Saying that electrical energy cannot be stored cheaply or in great quantities, and therefore, supply and demand have to be balanced simultaneously, the Regulation and Supervision Bureau (the Bureau) has announced undertaking a pilot project through its Powerwise Office, called Demand Side Management Technique (DSM).

According to the Bureau, the main purpose of this initiative is to test the technology of remotely controlling air conditioning chillers of high-rise buildings and office towers in the in the local environment of Abu Dhabi, where the air conditioning load is about 65% of the total electricity summer demand, and to record the resulting reduction in summer peak demand. Based on the outcomes, different schemes could be proposed to introduce this technology to manage raising electricity demand in the summer, the Bureau added.

Explaining the rationale behind the project in a nutshell, the Bureau said that DSM techniques provide a variety of measures to reduce energy consumption, which leads to more manageable demand.

Stressing that DSM incorporates all activities that influence customer use of electricity and results in the reduction of the electricity demand, which are mutually beneficial to the customers and the utility, the Bureau claimed that any DSM technique implemented may result in one of the following forms of demand reduction:

  • Peak shaving: refers to the reduction of utility loads during peak demand periods.
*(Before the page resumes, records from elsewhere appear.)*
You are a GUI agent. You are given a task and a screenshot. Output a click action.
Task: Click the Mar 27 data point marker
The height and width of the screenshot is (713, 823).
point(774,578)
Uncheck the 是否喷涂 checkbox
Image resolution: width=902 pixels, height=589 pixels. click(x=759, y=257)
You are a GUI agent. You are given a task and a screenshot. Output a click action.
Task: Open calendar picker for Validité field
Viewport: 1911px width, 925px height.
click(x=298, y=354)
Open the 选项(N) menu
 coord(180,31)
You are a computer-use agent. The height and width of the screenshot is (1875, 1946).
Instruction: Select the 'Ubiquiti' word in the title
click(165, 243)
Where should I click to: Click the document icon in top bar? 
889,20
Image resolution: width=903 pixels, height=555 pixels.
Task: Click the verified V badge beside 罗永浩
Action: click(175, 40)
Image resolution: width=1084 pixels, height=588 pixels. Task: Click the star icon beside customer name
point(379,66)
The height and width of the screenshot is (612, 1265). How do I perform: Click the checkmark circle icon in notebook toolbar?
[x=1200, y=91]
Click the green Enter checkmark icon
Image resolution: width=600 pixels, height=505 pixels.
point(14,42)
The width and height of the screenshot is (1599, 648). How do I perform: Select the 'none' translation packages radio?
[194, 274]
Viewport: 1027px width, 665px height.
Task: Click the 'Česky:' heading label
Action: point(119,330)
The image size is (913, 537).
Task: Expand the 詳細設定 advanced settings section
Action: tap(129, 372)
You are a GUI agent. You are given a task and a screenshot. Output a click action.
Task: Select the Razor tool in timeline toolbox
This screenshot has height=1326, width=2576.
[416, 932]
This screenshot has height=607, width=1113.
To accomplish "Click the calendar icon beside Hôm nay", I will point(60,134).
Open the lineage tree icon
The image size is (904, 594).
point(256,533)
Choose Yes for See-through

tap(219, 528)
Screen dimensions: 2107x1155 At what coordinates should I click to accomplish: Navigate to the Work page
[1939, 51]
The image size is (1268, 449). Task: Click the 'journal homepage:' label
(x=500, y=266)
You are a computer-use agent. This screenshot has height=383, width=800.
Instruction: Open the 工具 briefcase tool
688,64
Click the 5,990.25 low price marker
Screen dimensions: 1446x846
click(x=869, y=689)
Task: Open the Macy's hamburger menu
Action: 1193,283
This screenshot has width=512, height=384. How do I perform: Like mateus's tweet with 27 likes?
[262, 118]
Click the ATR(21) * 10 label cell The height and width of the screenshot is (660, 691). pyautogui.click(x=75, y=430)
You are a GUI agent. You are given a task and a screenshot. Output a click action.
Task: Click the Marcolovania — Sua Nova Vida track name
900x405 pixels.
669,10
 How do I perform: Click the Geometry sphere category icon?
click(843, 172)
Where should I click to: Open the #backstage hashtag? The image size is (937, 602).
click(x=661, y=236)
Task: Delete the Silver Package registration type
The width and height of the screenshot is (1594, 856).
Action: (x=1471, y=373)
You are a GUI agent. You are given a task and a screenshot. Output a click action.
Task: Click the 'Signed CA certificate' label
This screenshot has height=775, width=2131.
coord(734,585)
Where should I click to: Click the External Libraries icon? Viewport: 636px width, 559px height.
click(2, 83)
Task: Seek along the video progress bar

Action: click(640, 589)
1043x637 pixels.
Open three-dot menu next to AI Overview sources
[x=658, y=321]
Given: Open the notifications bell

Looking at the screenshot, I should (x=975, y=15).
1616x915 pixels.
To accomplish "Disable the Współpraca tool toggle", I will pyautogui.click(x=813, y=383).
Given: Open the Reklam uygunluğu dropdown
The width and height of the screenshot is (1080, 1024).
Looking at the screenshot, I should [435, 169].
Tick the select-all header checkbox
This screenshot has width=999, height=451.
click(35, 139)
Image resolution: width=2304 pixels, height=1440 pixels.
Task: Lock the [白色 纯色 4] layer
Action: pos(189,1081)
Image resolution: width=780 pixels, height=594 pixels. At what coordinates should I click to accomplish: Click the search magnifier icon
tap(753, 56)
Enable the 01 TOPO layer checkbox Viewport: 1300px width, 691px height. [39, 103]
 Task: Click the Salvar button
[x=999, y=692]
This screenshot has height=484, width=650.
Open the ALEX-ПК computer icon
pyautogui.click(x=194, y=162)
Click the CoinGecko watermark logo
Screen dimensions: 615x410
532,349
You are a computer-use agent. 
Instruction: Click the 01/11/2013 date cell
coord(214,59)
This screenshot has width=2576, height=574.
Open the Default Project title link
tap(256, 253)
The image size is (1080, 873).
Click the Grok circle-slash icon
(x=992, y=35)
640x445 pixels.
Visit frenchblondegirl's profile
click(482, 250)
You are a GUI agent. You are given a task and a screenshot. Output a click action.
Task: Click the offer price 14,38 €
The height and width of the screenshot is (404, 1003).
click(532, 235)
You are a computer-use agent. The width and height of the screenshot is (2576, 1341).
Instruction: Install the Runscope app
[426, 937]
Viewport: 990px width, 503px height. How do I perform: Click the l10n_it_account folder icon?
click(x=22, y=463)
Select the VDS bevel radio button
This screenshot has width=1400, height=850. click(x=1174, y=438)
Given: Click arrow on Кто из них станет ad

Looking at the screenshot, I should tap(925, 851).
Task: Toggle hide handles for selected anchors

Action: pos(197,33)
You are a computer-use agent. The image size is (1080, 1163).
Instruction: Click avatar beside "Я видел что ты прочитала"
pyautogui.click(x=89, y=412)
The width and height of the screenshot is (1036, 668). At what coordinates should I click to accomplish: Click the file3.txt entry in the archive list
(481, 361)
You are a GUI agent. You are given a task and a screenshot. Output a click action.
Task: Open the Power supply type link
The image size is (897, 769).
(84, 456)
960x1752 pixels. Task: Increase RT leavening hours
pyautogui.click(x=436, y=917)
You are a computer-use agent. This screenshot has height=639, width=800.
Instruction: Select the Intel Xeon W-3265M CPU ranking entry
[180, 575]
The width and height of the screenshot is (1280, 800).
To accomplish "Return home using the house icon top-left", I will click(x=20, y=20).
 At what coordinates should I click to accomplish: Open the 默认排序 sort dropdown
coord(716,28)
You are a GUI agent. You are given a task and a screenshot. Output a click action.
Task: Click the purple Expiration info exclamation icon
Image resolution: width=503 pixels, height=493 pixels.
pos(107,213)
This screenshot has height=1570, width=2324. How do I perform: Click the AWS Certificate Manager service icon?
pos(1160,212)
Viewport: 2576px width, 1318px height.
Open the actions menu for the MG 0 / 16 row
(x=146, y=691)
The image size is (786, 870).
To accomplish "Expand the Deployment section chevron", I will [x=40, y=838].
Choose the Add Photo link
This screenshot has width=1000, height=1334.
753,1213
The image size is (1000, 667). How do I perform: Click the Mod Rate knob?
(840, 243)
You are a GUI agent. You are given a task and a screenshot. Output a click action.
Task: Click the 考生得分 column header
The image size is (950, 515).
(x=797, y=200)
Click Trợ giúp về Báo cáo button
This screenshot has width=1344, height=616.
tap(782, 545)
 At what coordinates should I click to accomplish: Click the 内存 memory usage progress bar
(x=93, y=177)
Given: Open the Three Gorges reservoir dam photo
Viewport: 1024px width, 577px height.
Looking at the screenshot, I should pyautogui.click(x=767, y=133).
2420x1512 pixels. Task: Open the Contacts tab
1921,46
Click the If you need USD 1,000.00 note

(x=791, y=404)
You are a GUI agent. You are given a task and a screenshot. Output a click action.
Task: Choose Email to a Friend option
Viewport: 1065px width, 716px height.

This can delay the need for additional generation capacity. The net effect is a reduction in both peak demand and total energy consumption. It can be achieved by direct control of air conditioning and customers’ appliances.
  • Conservation: refers to reduction in consumption by customers when there is a net reduction in both demand and total energy consumption. Strategic conservation can be implemented by motivating customers to use more energy-efficient appliances, for example.
  • Load shifting: involves shifting loads from on-peak to off-peak periods. The net effect is a decrease in peak demand, but not a change in total energy consumption.

The Bureau revealed that the pilot project aimed at answering the following questions:

  • Are the DSM incentives sufficient to change consumer behaviour in Abu Dhabi?
  • How do participants respond to the various DSM initiatives and the technology involved?
  • What is the participants’ acceptable comfort level for controlling air conditioning remotely on extremely hot and humid days?
  • What is the cost of the different DSM programmes, incentives and enabling technology?

According to the Bureau, the pilot project will achieve the following benefits:

  • Improving overall energy efficiency
  • Improving reliability and quality of power supply
  • Improving efficiency in transmission and distribution networks infrastructure investments and operations
  • Reducing the risk of power shortages
  • Saving capital investment to build new power plants
  • Delivering energy to consumers more economically

The Bureau said that based on the results of such pilot studies, it would estimate the overall participation levels, programmes, as well as the business case around investing in DSM.